Abuela falleció oficialmente el 17 de marzo de 2020. Nunca es buen momento para estos sucesos pero, joder, en tiempos de coronavirus es otra cosa. Todo se vuelve más complicado, más doloroso, más frío, más distante y más solitario. Todo son obstáculos. El primero: no pude ir corriendo a casa de Madre a darle un abrazo. Uno de esos que llenan el alma, que calman y potencian el llanto al mismo tiempo. El segundo: Hermana no pudo venir a España. Ocho mil kilómetros nos separan y no pudimos acompañarnos, llorar juntas ni compartir el dolor.
Finalmente tuvimos suerte y la familia pudo juntarse. De aquella manera. Diez personas máximo, con guantes y mascarillas. Dos metros de distancia. Todo esto ya nos suena, pero en ese momento era nuevo y más para un momento tan especial. Llegamos por separado a un desértico tanatorio. Fue una incineración gélida. Aún no hemos podido ir a la residencia donde Abuela llevaba viviendo una década para agradecer a Pepa, María y el resto de trabajadoras todos estos años de cuidados y cariño. Ni rebuscar en los álbumes de fotos, ni cocinar unas patatas fritas a fuego lentísimo como las que nos hacía ella.
Esos días comían por dentro los abrazos no dados, las mejillas no besadas, las lágrimas no compartidas, las manos no entrelazadas, las canciones de misa no entonadas, las medio sonrisas no esboza das, las miradas cómplices no lanzadas, los sollozos nonatos, las carcajadas mudas, los momentos no rememorados y las caricias no sentidas.
María José Ortega Pérez. 35 años
Sin aún procesar un embarazo sorpresa, en 24 intensas horas mi vida cambia 365 grados y empieza a regirse por nuevas palabras: covid-19; confinamiento; ERTE. A través del teléfono, vivo como a mi abuelo de 90 años, mi pilar, se lo llevan completamente solo por protocolo en una ambulancia que ha tardado seis horas en llegar. Le perdemos el rastro casi dos días. Mi madre empieza a manifestar síntomas del virus. El 112 nos dice que debe quedarse en casa sola, aislada. Revisión de embarazo: cancelada.
Comienzan 22 días en los que lo que nos caracteriza como humanos nos ha sido arrebatado de un plumazo. Tus enfermos están completamente solos. Nuestros mayores, nuestra memoria, a los que debemos agradecer lo que ahora tenemos y somos... ¿Qué pensarán? ¿Que les hemos arrinconado? ¿Abandonado? El colapso solo da tregua a los médicos para llamar una vez al día y decirte: “Estable dentro de la gravedad”.

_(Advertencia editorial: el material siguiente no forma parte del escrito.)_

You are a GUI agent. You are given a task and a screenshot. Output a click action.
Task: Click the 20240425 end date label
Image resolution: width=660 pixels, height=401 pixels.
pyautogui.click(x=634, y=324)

Otros se han ido sin ni siquiera un adiós. La noche del cumpleaños más desolador de mi vida y 16 días después, el teléfono sonó de madrugada: “Mochuelo, creo que pronto me van a soltar. Escápate y tráeme los dientes. ¿La pulga que vas a tener ha crecido algo? Me han dejado llamarte los marcianos con su teléfono, no les veo ni la cara porque llevan muchos artefactos”.
Ellos y ellas. Sin aviso, sin tregua, sin medios, sin miedo. Me han devuelto a mi abuelo. No se han limitado a hacer su trabajo, ese que tan poco se ha valorado. Además han dotado de humanidad esta cruel situación en el poco tiempo libre que han tenido para respirar. No se les podría haber rebautizado mejor. De otra galaxia. Marcianos.